Going into 2021, the Brewers were having Arcia begin the transition to third base. The idea was that Luis Urias would take over as the everyday short stop. However, 11 games into the season, the Brewers traded Arcia to the Atlanta Braves. He ended his Brewers tenure tied for the franchise lead in postseason home runs (four).
Honorable Mentions: Felipe Lopez, Dante Bichette
#4- Paul Molitor (1978-1992)
A much easier decision was made for number four. After all, only two players (Tim Johnson and Mike Hegan) wore it before Paul Molitor and only Pat Listach wore it after. Additionally, the Brewers have retired the Hall of Famer’s number four, making him the obvious choice for the greatest Brewers player to wear that number.
In 15 seasons with the Milwaukee Brewers, Molitor was a five-time All-Star and two-time Silver Slugger recipient. Despite what many believe today, Molitor was not primarily a DH with the Brewers until 1991. Had the Brewers’ GM at the time, Sal Bando, not low-balled Molitor in his contract negotiations, the Hall of Fame infielder may have spent his entire career with the Brewers.
Overall, Molitor hit .303/.367/.444 with 160 home runs and 790 RBI. He also accumulated 2,281 hits and stole 412 bases wearing a Brewers’ uniform. On three separate occasions, Molitor led the American League in runs: 1982 (136), 1987 (114), and 1991 (133). Additionally, Molitor led the AL in hits in 1991 (216), doubles in 1987 (41), and triples in 1991 (13).

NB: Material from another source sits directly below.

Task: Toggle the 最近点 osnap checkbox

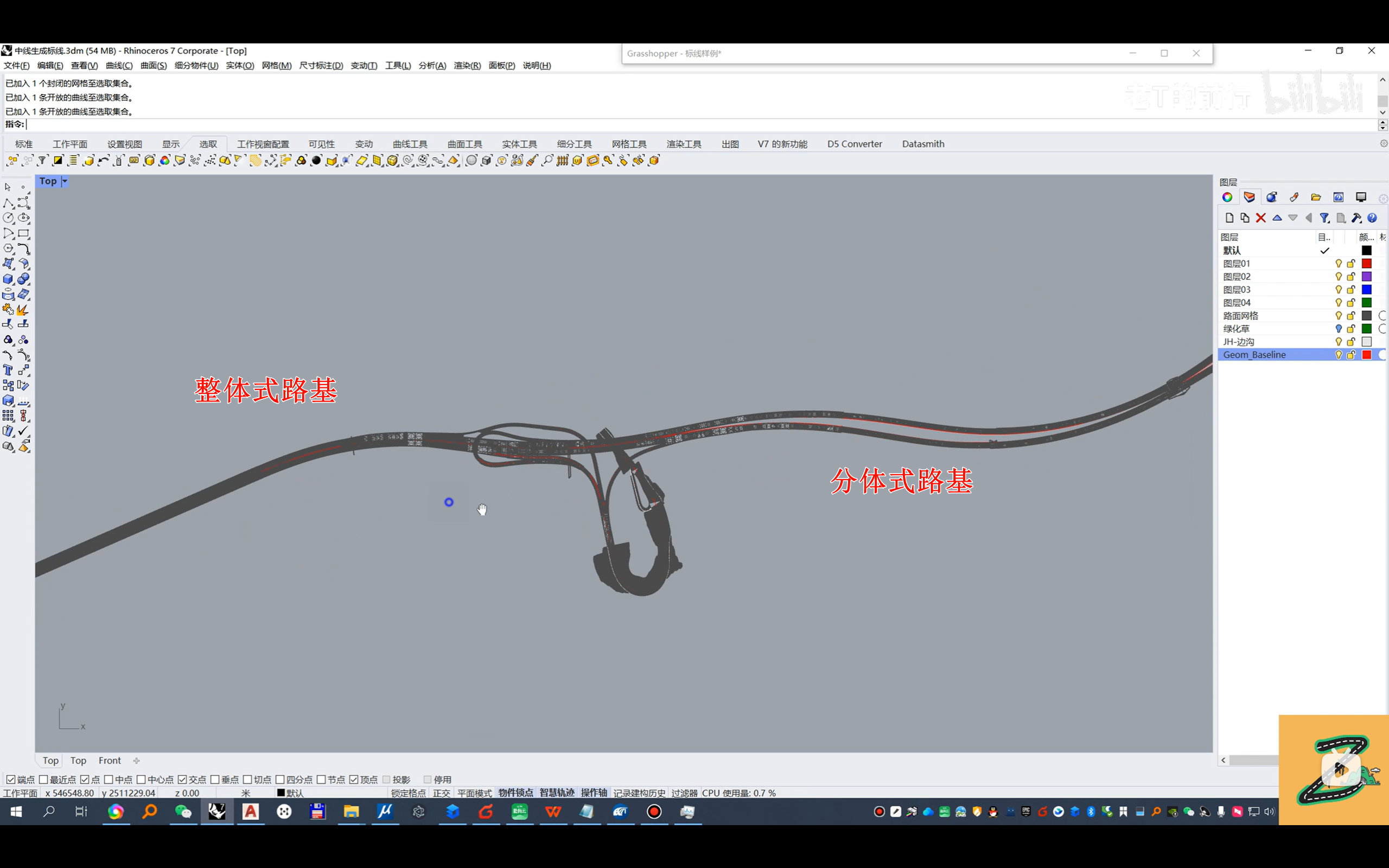Action: click(43, 779)
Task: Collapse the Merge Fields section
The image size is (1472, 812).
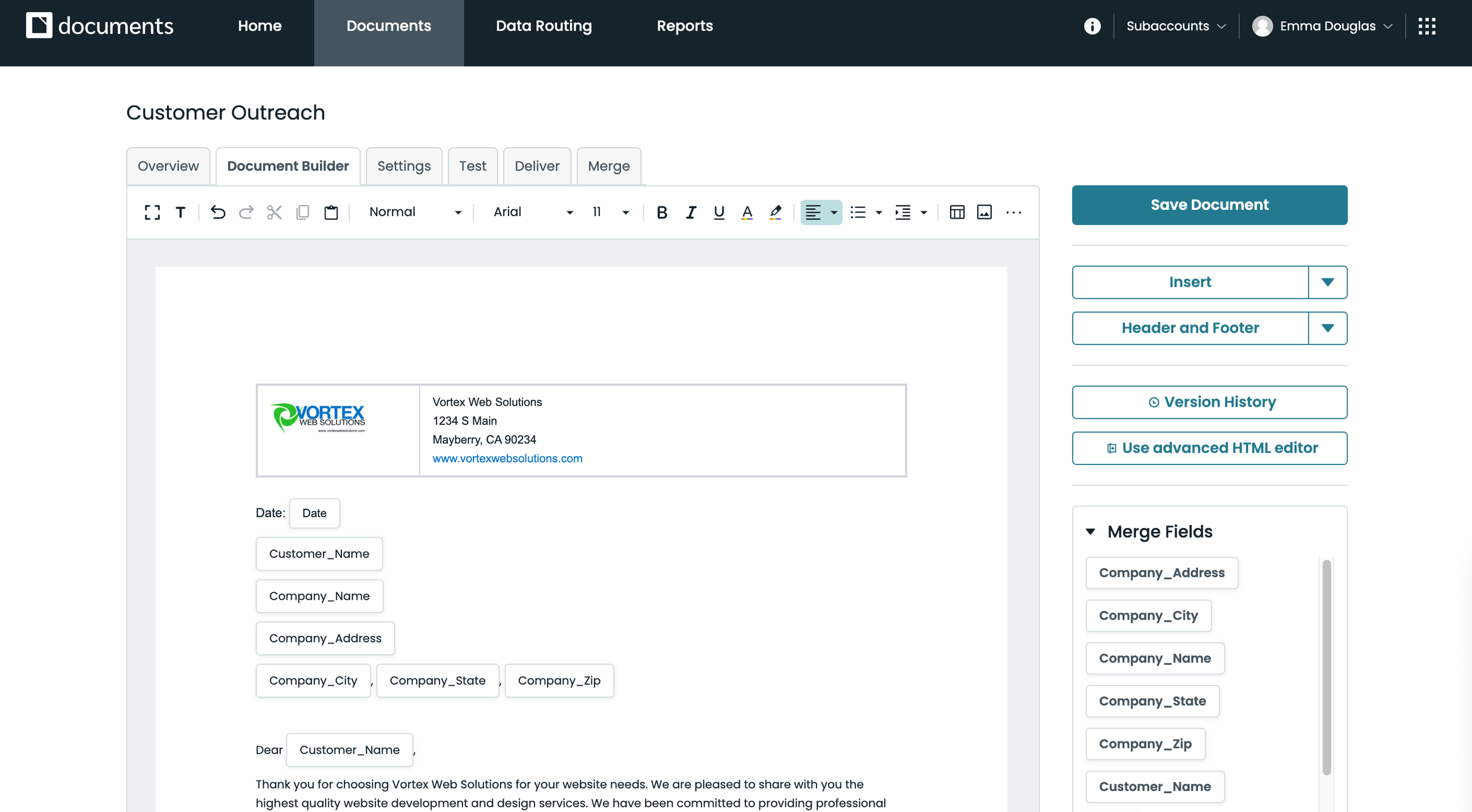Action: pyautogui.click(x=1092, y=531)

After leaving Milwaukee, Paul Molitor played for six more seasons with the Toronto Blue Jays and Minnesota Twins. He finished his career with 3,319 hits and a career batting average of .306. He was elected to the Hall of Fame in 2004.
Honorable Mentions: None
#5- George Scott (1972-1976)
The present Milwaukee Brewers club has had a serious issue keeping first basemen from year to year. In the early years of the franchise, however, the position was manned by a perennial Gold Glove winner in George Scott. In fact, Scott won the Gold Glove at first base in each of his five seasons with the Brewers. It is this defense, in addition to his solid bat, that make him the greatest Brewers player to wear number five.

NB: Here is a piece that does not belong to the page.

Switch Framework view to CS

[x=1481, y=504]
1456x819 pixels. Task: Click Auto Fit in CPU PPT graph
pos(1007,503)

George Scott began his career with the Boston Red Sox in 1966 and was a one-time All-Star and three-time Gold Glove winner when the Brewers traded for him. Milwaukee acquired him in a blockbuster trade that sent Tommy Harper, Pat Skrable, Lew Krausse, and Marty Pattin to Boston. In return, the Brewers acquired Scott, Ken Brett, Billy Conigliaro, Joe Lahoud, Jim Lonborg, and Jon Pavletich.

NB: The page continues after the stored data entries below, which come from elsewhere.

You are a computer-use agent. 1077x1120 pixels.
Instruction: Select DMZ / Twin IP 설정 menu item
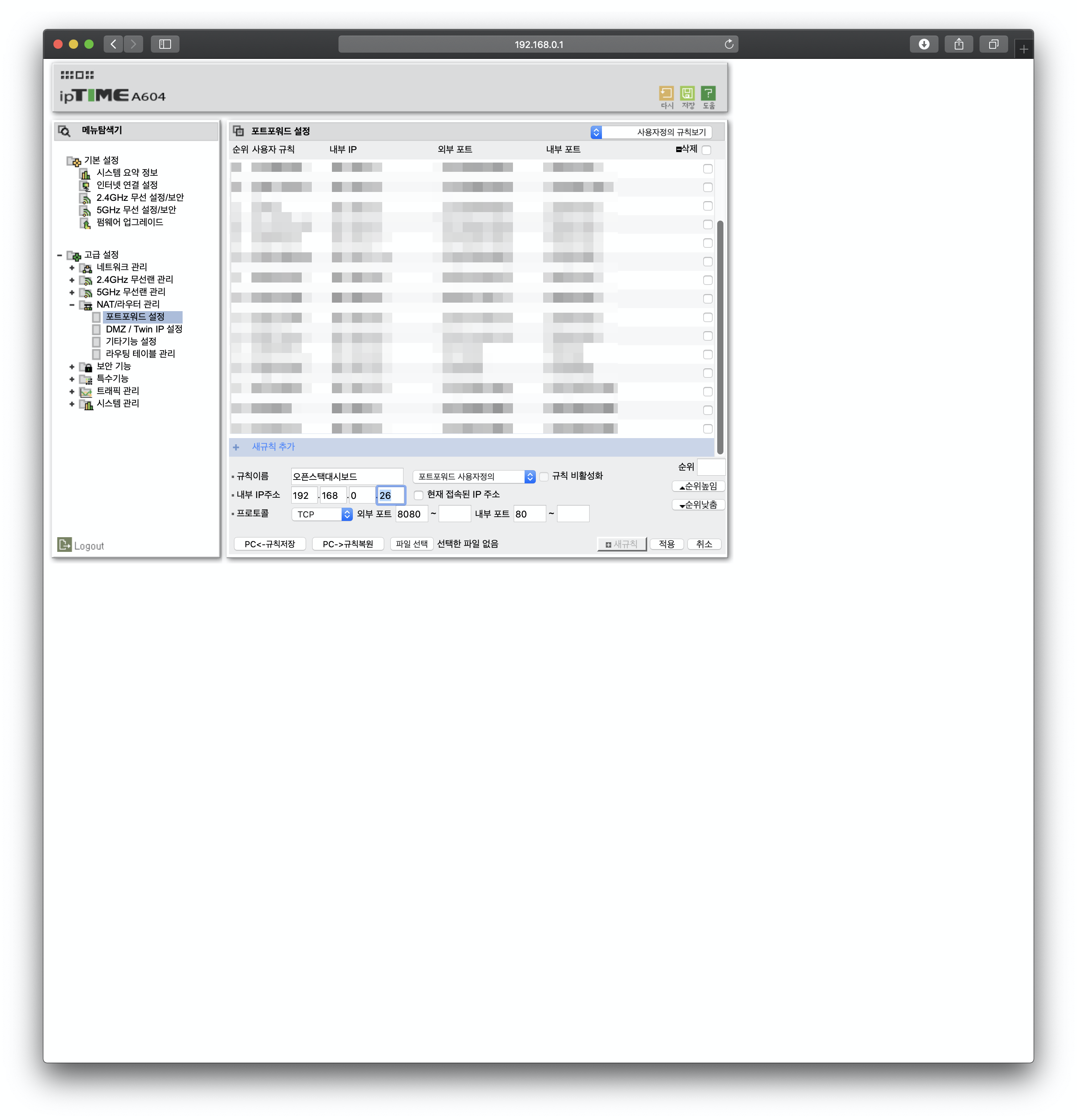144,329
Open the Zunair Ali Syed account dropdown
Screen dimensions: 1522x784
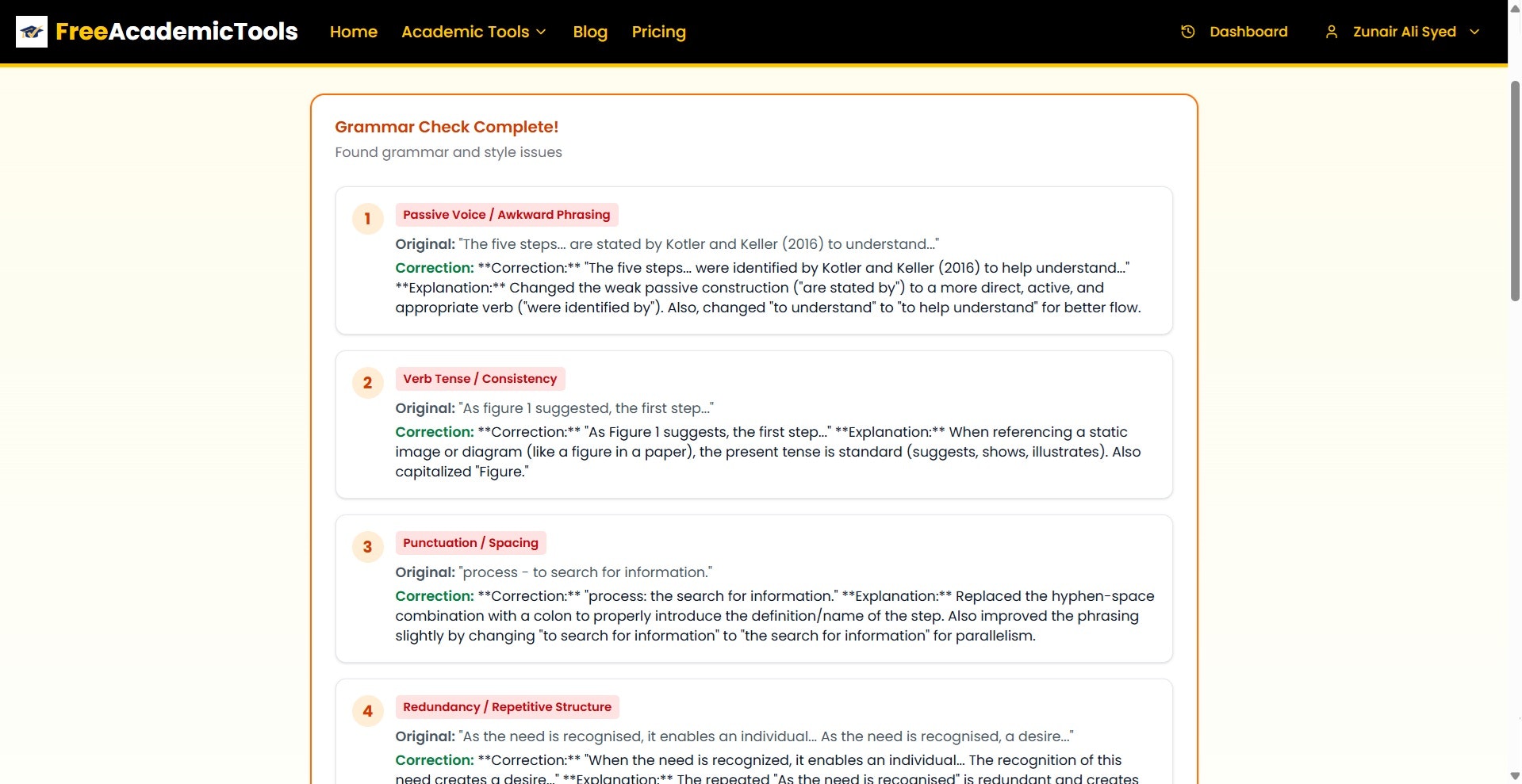click(x=1404, y=32)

During his time with the Milwaukee Brewers, George Scott hit .283/.342/.456 with 115 home runs and 463 RBI. As mentioned previously, he won a Gold Glove at first base in each of his five seasons with the Crew. Arguably, his best season with the Brewers was 1975, a year in which he was also named an All-Star. That season, he hit .285/.341/.515 with 36 home runs and 109 RBI. He led the AL in both home runs and RBI that year.
The Brewers traded George Scott back to the Boston Red Sox following the 1976 season. In return, Milwaukee received Cecil Cooper, who himself would have a stellar career manning first base for the Brewers. Scott retired from baseball following the 1979 season and stops with the Red Sox, Kansas City Royals, and New York Yankees.